EXERCISE PROMPT:
Please write out all of the entries exactly as they appear.

EXTRACTED INFORMATION:
◆ ◆ ◆ ◆
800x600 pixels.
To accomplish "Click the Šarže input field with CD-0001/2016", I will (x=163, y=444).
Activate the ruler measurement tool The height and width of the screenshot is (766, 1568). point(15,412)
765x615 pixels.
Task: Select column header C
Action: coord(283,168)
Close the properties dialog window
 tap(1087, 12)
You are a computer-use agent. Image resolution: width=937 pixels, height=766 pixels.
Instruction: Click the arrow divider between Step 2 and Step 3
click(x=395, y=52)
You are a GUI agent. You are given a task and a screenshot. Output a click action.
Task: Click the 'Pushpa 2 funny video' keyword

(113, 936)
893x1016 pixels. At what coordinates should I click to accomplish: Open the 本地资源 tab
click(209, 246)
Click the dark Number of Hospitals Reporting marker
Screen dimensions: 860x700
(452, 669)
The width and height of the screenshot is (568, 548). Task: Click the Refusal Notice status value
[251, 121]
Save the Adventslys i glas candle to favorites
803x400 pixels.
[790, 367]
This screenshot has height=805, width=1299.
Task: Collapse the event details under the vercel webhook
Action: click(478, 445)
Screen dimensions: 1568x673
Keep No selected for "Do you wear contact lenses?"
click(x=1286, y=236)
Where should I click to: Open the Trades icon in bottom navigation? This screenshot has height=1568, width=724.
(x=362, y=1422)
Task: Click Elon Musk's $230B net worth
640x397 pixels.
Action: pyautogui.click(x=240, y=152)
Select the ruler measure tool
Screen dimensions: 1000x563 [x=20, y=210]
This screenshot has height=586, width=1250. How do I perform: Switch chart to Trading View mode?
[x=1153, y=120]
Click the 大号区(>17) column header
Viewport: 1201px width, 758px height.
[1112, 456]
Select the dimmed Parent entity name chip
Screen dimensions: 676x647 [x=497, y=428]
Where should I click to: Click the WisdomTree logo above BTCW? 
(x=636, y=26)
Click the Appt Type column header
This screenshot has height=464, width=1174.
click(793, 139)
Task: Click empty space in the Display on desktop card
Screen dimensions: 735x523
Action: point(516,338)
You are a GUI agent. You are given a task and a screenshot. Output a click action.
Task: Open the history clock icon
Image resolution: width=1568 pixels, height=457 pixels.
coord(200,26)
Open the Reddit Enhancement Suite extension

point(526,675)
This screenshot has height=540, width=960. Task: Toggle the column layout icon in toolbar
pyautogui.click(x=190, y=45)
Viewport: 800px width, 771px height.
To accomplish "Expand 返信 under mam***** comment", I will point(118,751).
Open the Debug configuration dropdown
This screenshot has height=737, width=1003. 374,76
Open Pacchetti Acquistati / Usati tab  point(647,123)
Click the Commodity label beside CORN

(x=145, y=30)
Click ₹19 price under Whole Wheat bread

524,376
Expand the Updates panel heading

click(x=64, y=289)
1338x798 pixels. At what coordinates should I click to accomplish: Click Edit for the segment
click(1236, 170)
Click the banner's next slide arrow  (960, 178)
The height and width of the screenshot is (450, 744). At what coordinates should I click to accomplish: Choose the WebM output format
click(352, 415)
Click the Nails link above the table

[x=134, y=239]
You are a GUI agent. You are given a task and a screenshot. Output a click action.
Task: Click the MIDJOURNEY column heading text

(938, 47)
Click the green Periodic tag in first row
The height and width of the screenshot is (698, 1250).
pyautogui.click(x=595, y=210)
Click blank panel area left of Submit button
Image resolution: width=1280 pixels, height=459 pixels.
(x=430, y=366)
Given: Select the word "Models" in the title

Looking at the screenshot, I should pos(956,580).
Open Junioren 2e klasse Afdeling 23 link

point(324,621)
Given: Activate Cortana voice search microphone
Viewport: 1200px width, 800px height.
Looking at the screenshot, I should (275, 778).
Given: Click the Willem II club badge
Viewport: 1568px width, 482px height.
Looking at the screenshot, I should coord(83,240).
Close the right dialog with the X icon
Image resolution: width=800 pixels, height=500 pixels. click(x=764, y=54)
◆ ◆ ◆ ◆
ANSWER TO THIS PROBLEM:
800x600 pixels.
To accomplish "Click the Šarže input field with CD-0001/2016", I will (x=163, y=444).
Activate the ruler measurement tool The height and width of the screenshot is (766, 1568). point(15,412)
765x615 pixels.
Task: Select column header C
Action: coord(283,168)
Close the properties dialog window
 tap(1087, 12)
You are a computer-use agent. Image resolution: width=937 pixels, height=766 pixels.
Instruction: Click the arrow divider between Step 2 and Step 3
click(x=395, y=52)
You are a GUI agent. You are given a task and a screenshot. Output a click action.
Task: Click the 'Pushpa 2 funny video' keyword

(113, 936)
893x1016 pixels. At what coordinates should I click to accomplish: Open the 本地资源 tab
click(209, 246)
Click the dark Number of Hospitals Reporting marker
Screen dimensions: 860x700
(452, 669)
The width and height of the screenshot is (568, 548). Task: Click the Refusal Notice status value
[251, 121]
Save the Adventslys i glas candle to favorites
803x400 pixels.
[790, 367]
This screenshot has height=805, width=1299.
Task: Collapse the event details under the vercel webhook
Action: click(478, 445)
Screen dimensions: 1568x673
Keep No selected for "Do you wear contact lenses?"
click(x=1286, y=236)
Where should I click to: Open the Trades icon in bottom navigation? This screenshot has height=1568, width=724.
(x=362, y=1422)
Task: Click Elon Musk's $230B net worth
640x397 pixels.
Action: pyautogui.click(x=240, y=152)
Select the ruler measure tool
Screen dimensions: 1000x563 [x=20, y=210]
This screenshot has height=586, width=1250. How do I perform: Switch chart to Trading View mode?
[x=1153, y=120]
Click the 大号区(>17) column header
Viewport: 1201px width, 758px height.
[1112, 456]
Select the dimmed Parent entity name chip
Screen dimensions: 676x647 [x=497, y=428]
Where should I click to: Click the WisdomTree logo above BTCW? 
(x=636, y=26)
Click the Appt Type column header
This screenshot has height=464, width=1174.
click(793, 139)
Task: Click empty space in the Display on desktop card
Screen dimensions: 735x523
Action: point(516,338)
You are a GUI agent. You are given a task and a screenshot. Output a click action.
Task: Open the history clock icon
Image resolution: width=1568 pixels, height=457 pixels.
coord(200,26)
Open the Reddit Enhancement Suite extension

point(526,675)
This screenshot has height=540, width=960. Task: Toggle the column layout icon in toolbar
pyautogui.click(x=190, y=45)
Viewport: 800px width, 771px height.
To accomplish "Expand 返信 under mam***** comment", I will point(118,751).
Open the Debug configuration dropdown
This screenshot has height=737, width=1003. 374,76
Open Pacchetti Acquistati / Usati tab  point(647,123)
Click the Commodity label beside CORN

(x=145, y=30)
Click ₹19 price under Whole Wheat bread

524,376
Expand the Updates panel heading

click(x=64, y=289)
1338x798 pixels. At what coordinates should I click to accomplish: Click Edit for the segment
click(1236, 170)
Click the banner's next slide arrow  (960, 178)
The height and width of the screenshot is (450, 744). At what coordinates should I click to accomplish: Choose the WebM output format
click(352, 415)
Click the Nails link above the table

[x=134, y=239]
You are a GUI agent. You are given a task and a screenshot. Output a click action.
Task: Click the MIDJOURNEY column heading text

(938, 47)
Click the green Periodic tag in first row
The height and width of the screenshot is (698, 1250).
pyautogui.click(x=595, y=210)
Click blank panel area left of Submit button
Image resolution: width=1280 pixels, height=459 pixels.
(x=430, y=366)
Given: Select the word "Models" in the title

Looking at the screenshot, I should pos(956,580).
Open Junioren 2e klasse Afdeling 23 link

point(324,621)
Given: Activate Cortana voice search microphone
Viewport: 1200px width, 800px height.
Looking at the screenshot, I should (275, 778).
Given: Click the Willem II club badge
Viewport: 1568px width, 482px height.
Looking at the screenshot, I should coord(83,240).
Close the right dialog with the X icon
Image resolution: width=800 pixels, height=500 pixels. click(x=764, y=54)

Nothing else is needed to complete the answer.